I worked at North Star Quest for Girls for two weeks in the Mattole River Valley, helping adolescent girls in Northern California to grow into intelligent, independent people who can challenge the the world standing strong. One of the mini-workshops I co-facilitated was The Bystander's Pledge. This is an easy activity, where campers participate in a discussion about what bullying is, what it looks like, and then they choose what they can commit to doing if they see someone being bullied. As always, it was inspiring, and recharging to be in a society created by women where people are heard, and respected. If you find yourself in a position where you would like to support NSQ, please check out

And I just got back from CatCon2017 in Pasadena. It was wonderful to be in another mini society, where we are able to be as silly as we like, all for the love of cats.
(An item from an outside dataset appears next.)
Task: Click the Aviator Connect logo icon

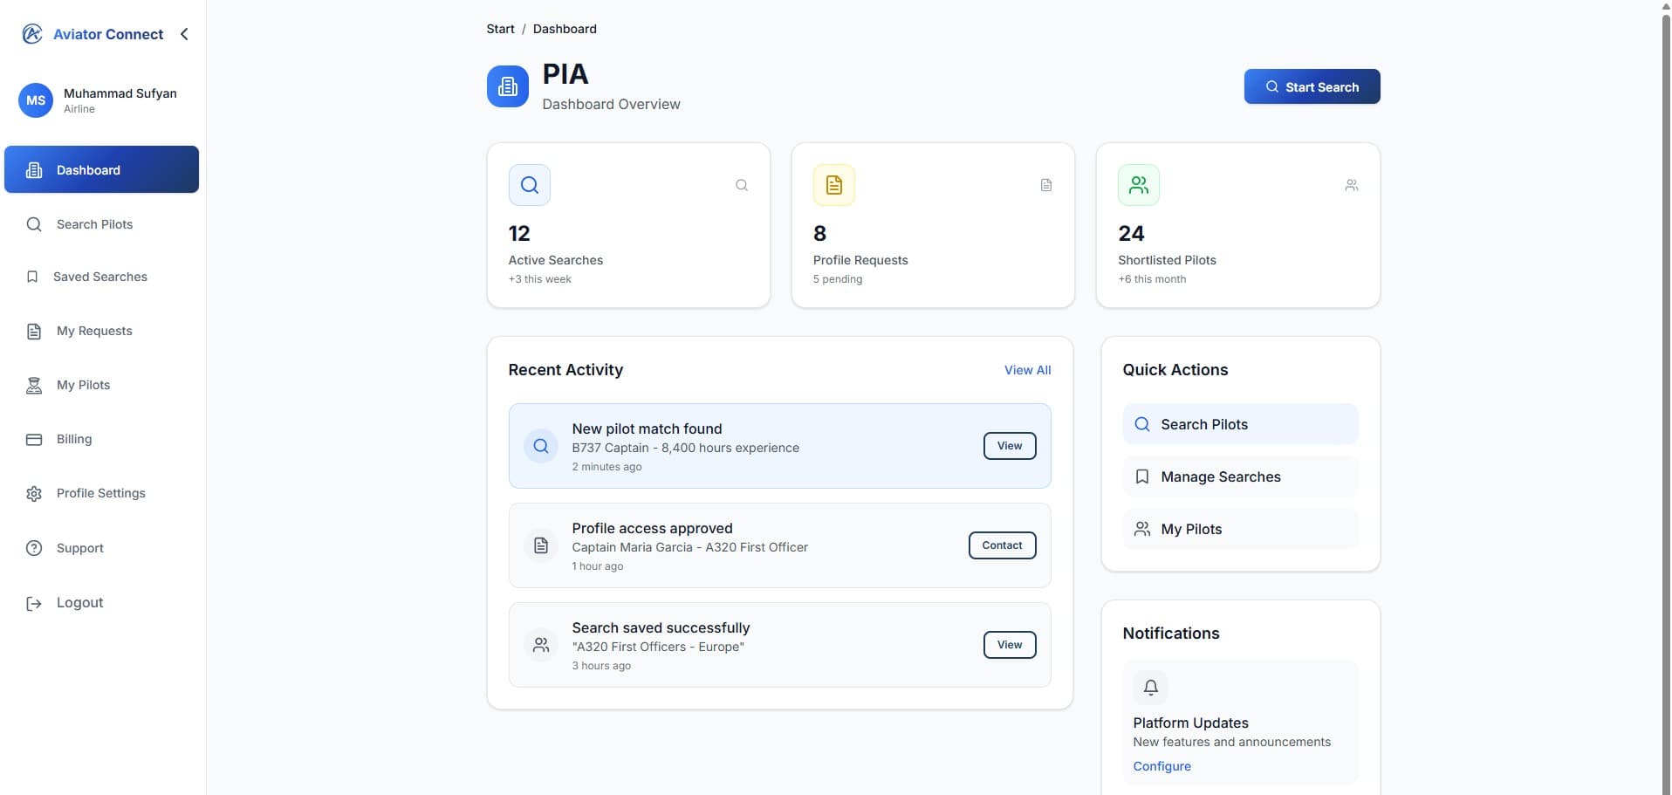Action: [x=32, y=34]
Some of my recent designs are downright strongly political in nature, and I found myself surprised that I had to explain to more than one person that I believe it is an artist's responsibility to create political and cultural discourse through artwork.
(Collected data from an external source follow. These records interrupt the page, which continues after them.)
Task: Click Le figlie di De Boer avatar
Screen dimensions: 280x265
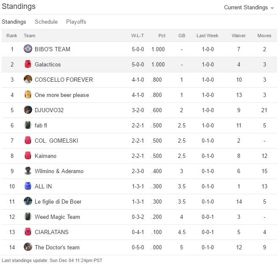Action: 28,202
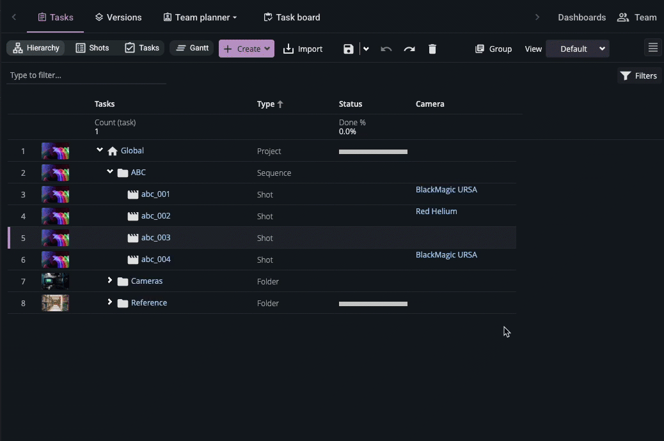Click the Import icon

click(x=289, y=48)
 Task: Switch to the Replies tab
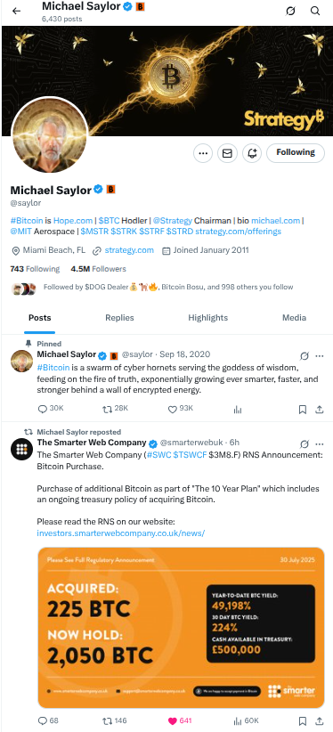pos(119,318)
The events last weekend in Charlottesville are terrible, but provided a necessary window into the (not so) deep, dark soul of America. There are far too many people who cannot comprehend that institutionalized racism exists to the extent that it does. Wake up and open your eyes! It's okay if you feel you don't have a good grasp on the implications of racism and what you can do about it. Do better! It IS OUR RESPONSIBILITY to deconstruct these dominant paradigms and to challenge racist and discriminatory discourse. This has been going on for far longer than the Trump administration. Remember the Bystander's Pledge I mentioned in talking about NSQ? This is a good time to really think about what you are willing to do if you see someone being bullied or discriminated against. This kind of forethought is important, as it creates the neural pathways necessary for you to remember what to do when your limbic system tosses you into fight-or-flight territory. If you're white, this is where you do some research about what it looks like to use your white privilege to help in a discriminatory situation. It's ok to have no idea what to do at this point in time. It's NOT ok to do nothing, so do yourself a favor, and spend some time thinking and researching and deciding what you are capable of. 

If you're interested in a good long read, check out Layla's discussion about what white women can do to actually make a difference. This is part 1, and go back in a couple days to check out part 2:

This is far from over, yall. RESIST. REBEL. REVOLT.